- **Problem description**
Reproduce the stretch from the line containing "416x568 pixels. How" through the end of the data, both ends included and requests included. Scale every coordinate in the answers by 2.15 and round to whole numbers with halves rounding up. Leave the dimensions in the requests unchanged, and omit the pictures.

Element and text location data
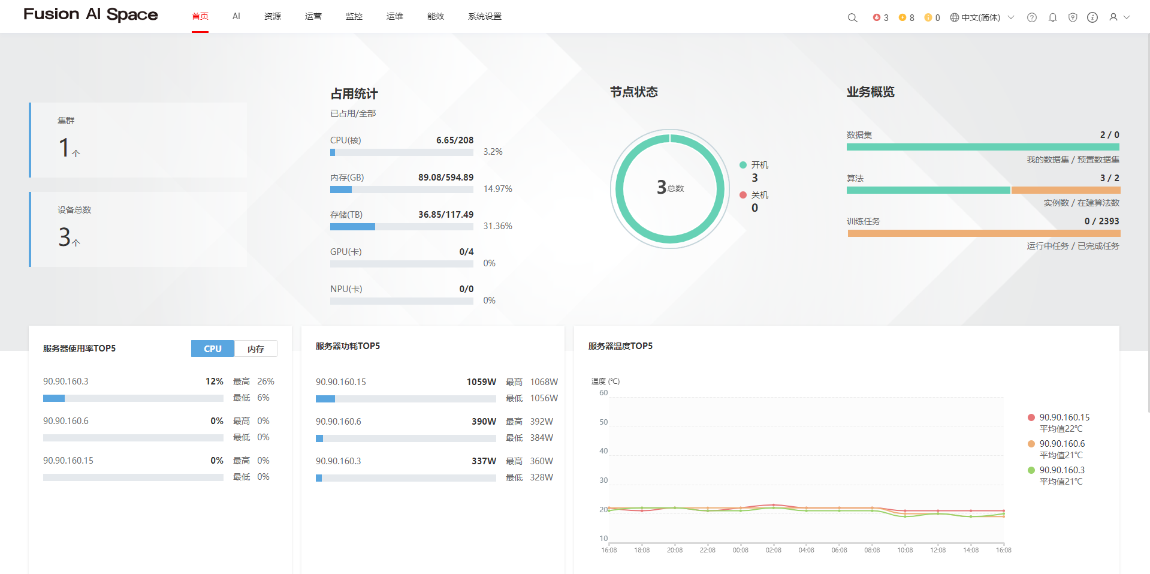
Task: Switch to the 监控 navigation tab
Action: point(354,16)

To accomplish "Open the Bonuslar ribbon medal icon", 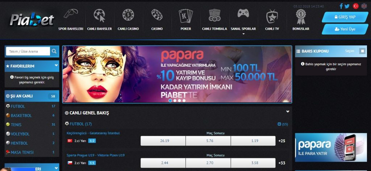I will 301,17.
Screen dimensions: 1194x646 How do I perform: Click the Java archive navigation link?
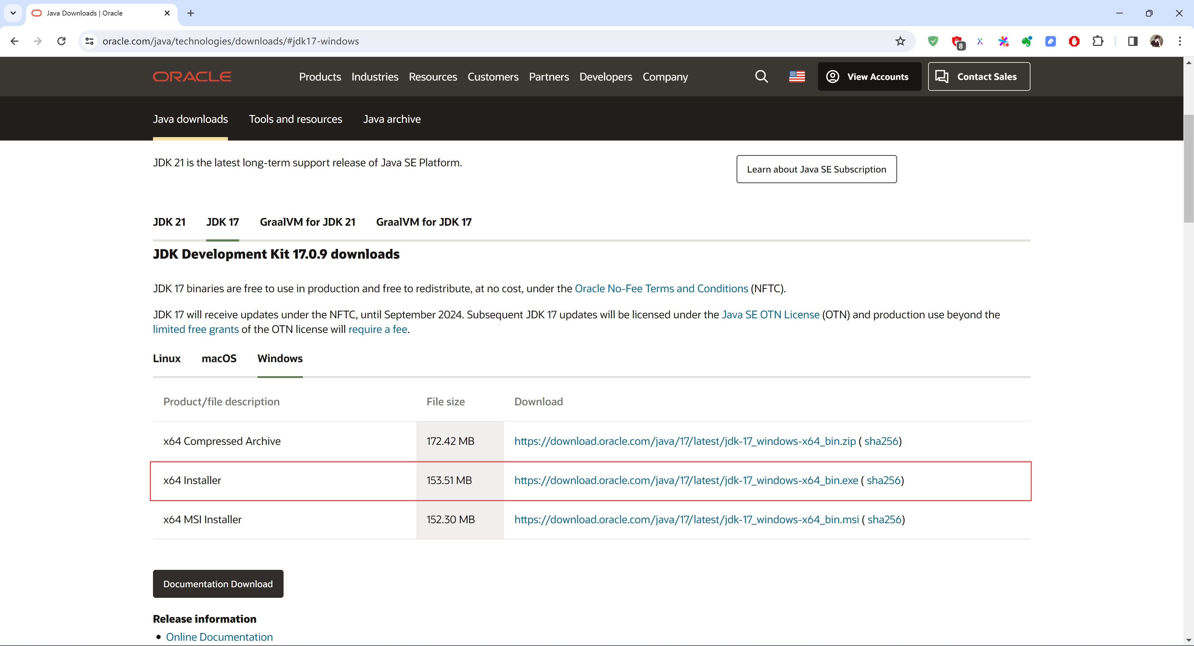coord(392,119)
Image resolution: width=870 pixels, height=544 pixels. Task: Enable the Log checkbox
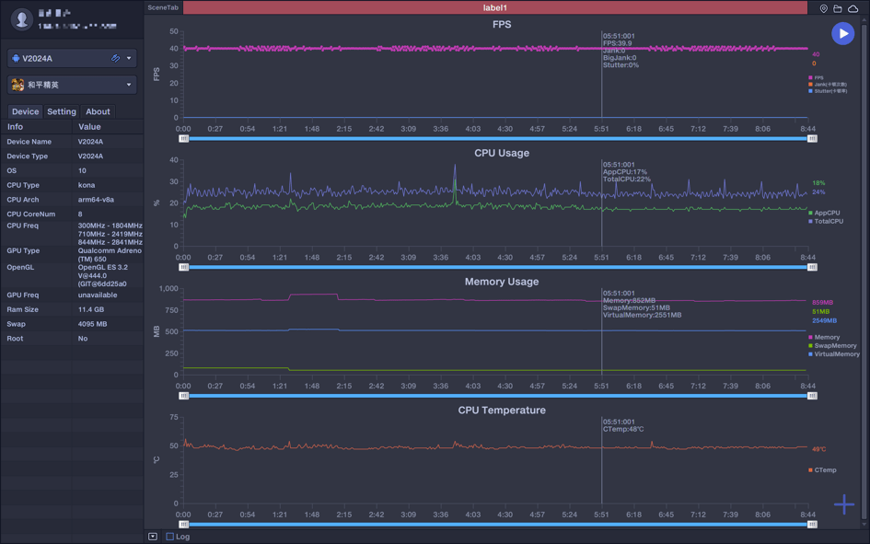point(169,537)
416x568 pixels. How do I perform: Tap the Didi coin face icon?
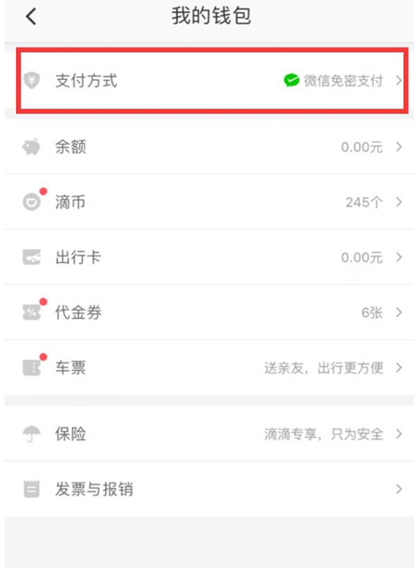tap(32, 202)
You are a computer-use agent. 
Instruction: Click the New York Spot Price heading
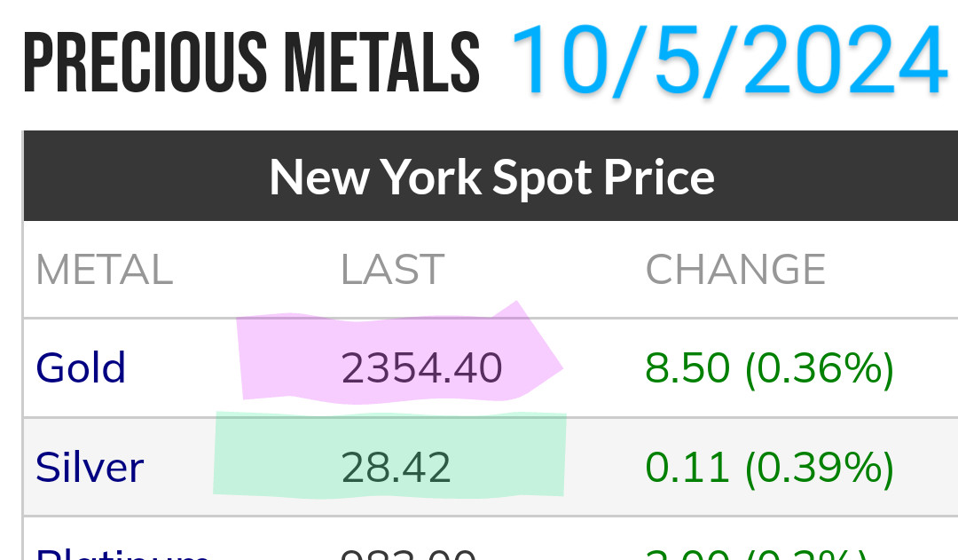click(x=491, y=177)
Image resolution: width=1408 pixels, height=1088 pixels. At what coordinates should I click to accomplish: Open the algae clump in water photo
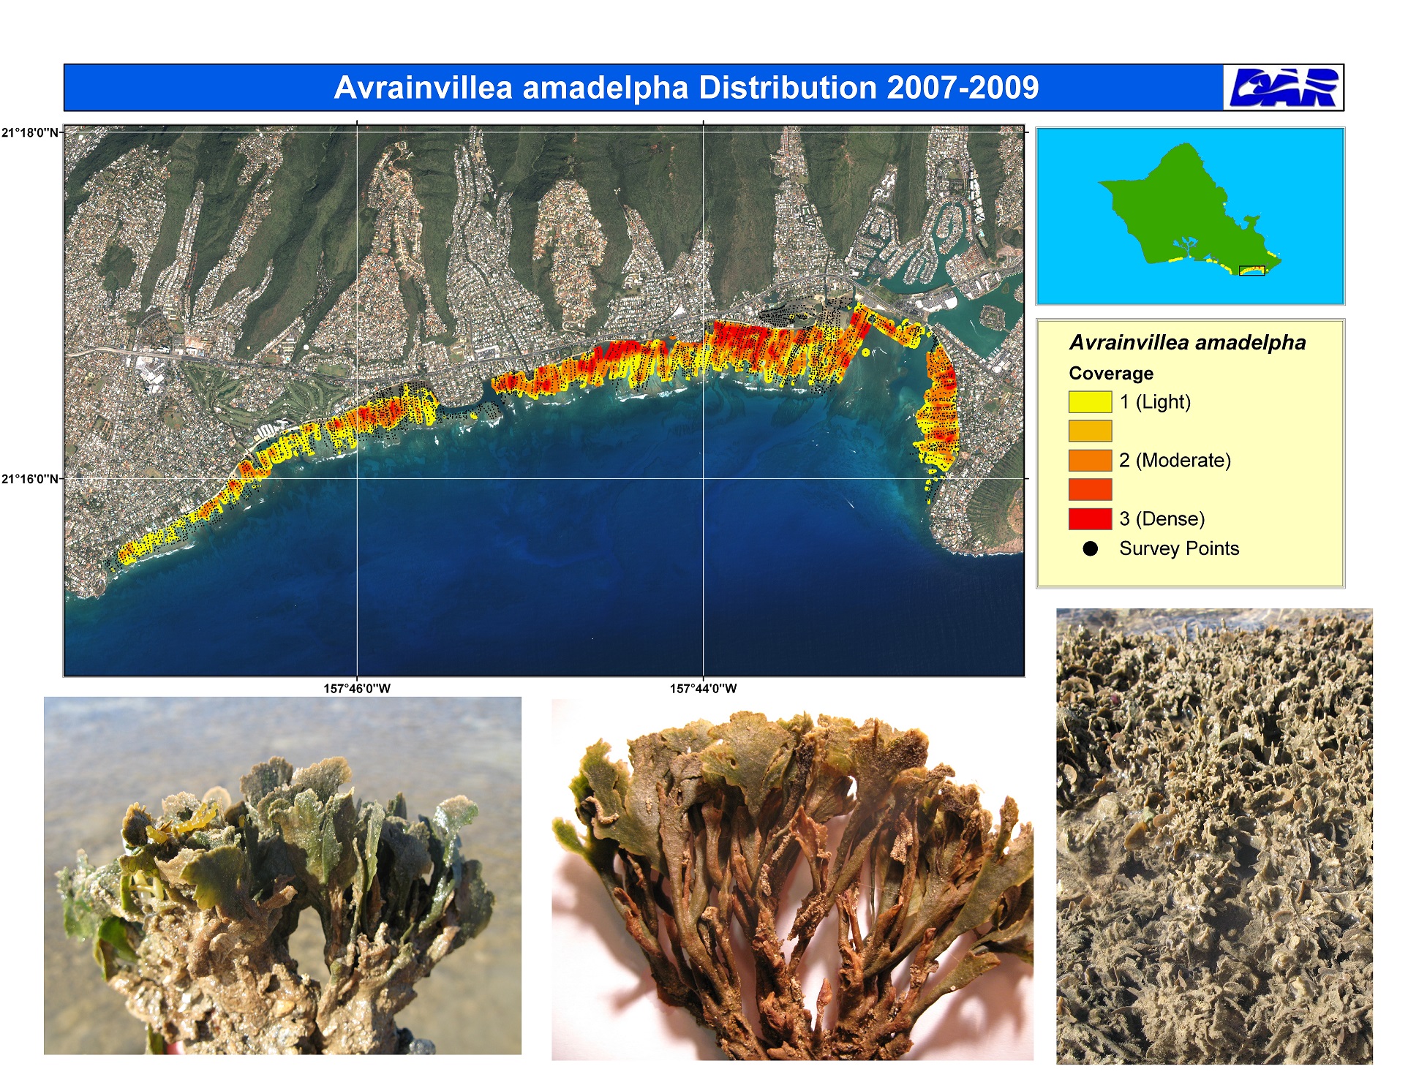click(x=282, y=875)
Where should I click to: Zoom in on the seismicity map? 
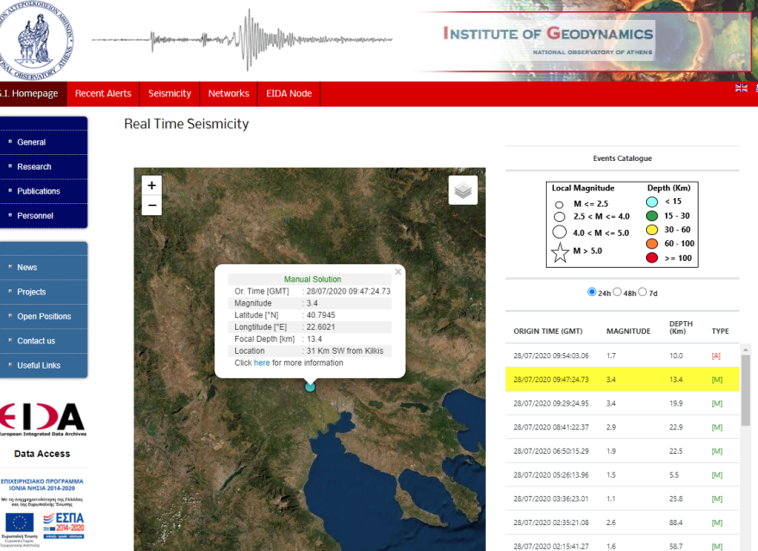point(152,185)
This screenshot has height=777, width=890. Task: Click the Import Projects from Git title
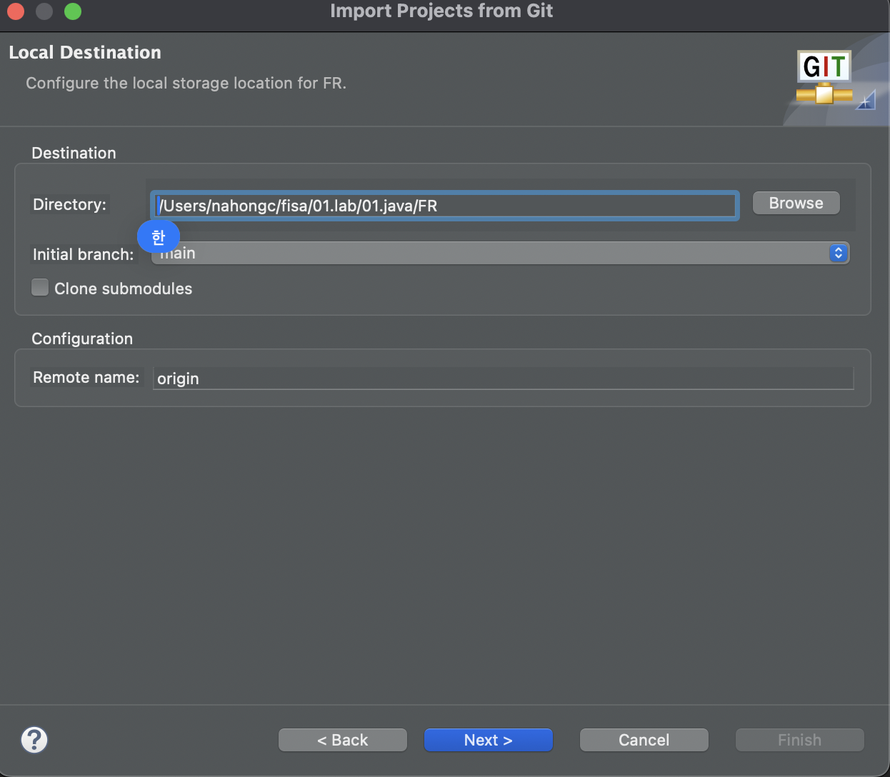click(441, 11)
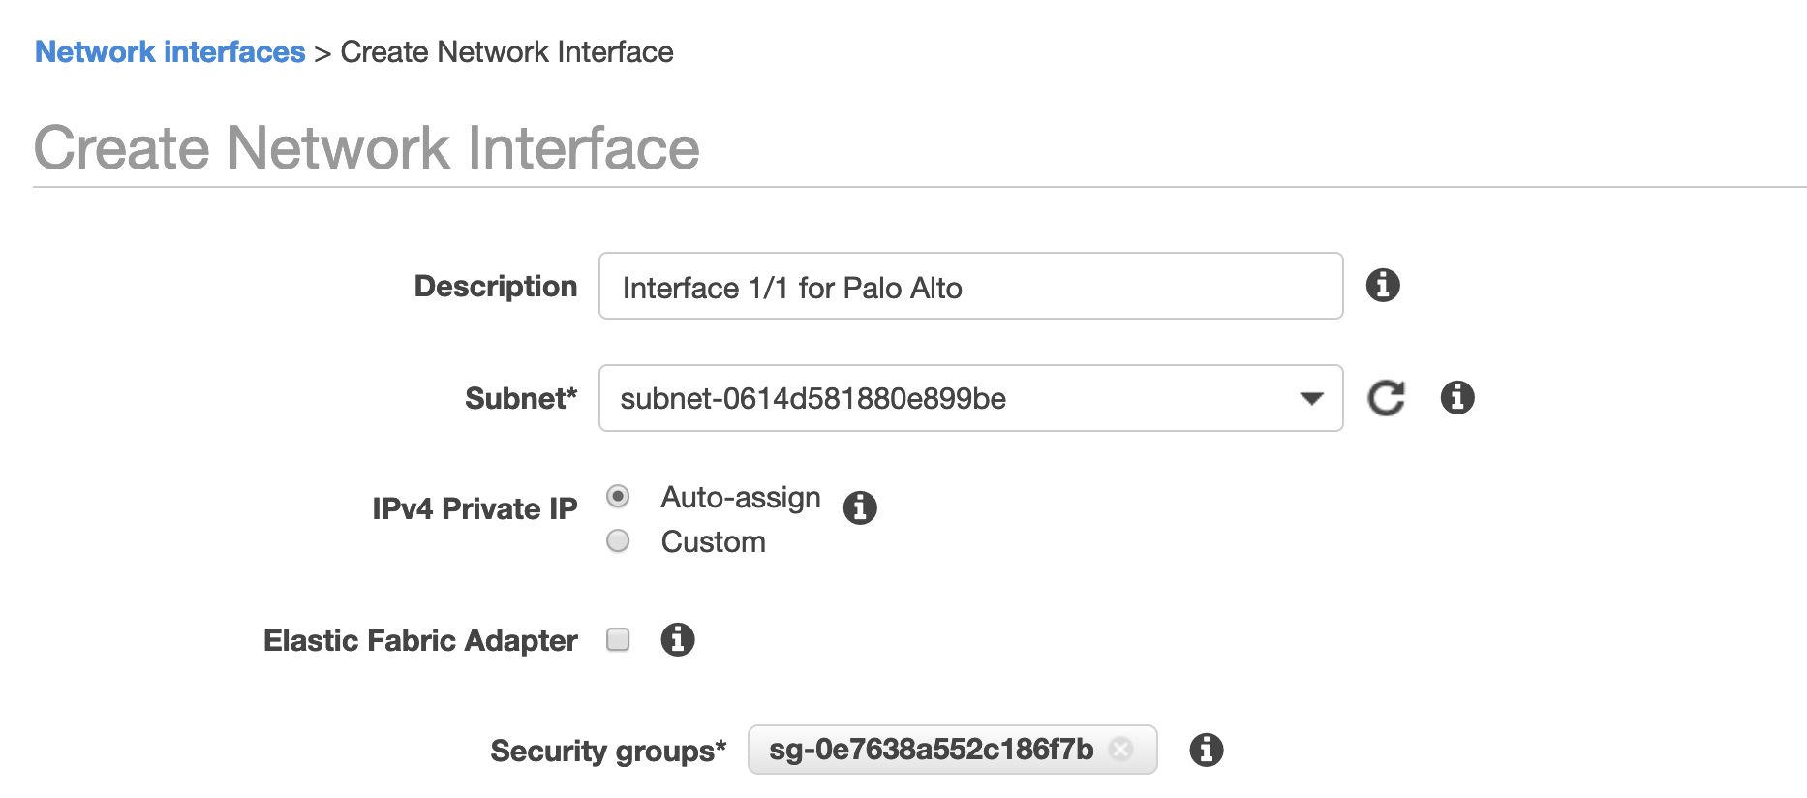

- **Solution below**
416x568 pixels. How do I perform: Tap the Didi coin face icon?
tap(69, 434)
You are a computer-use agent. 
Instruction: Click the New York Spot Price heading
click(x=1056, y=381)
Image resolution: width=1408 pixels, height=1088 pixels. At what coordinates should I click to accomplish: Open the algae clump in water photo
click(x=606, y=1881)
Where should I click to: Zoom in on the seismicity map? 
point(327,398)
This screenshot has height=777, width=890. Task: Click the Import Projects from Git title
click(948, 24)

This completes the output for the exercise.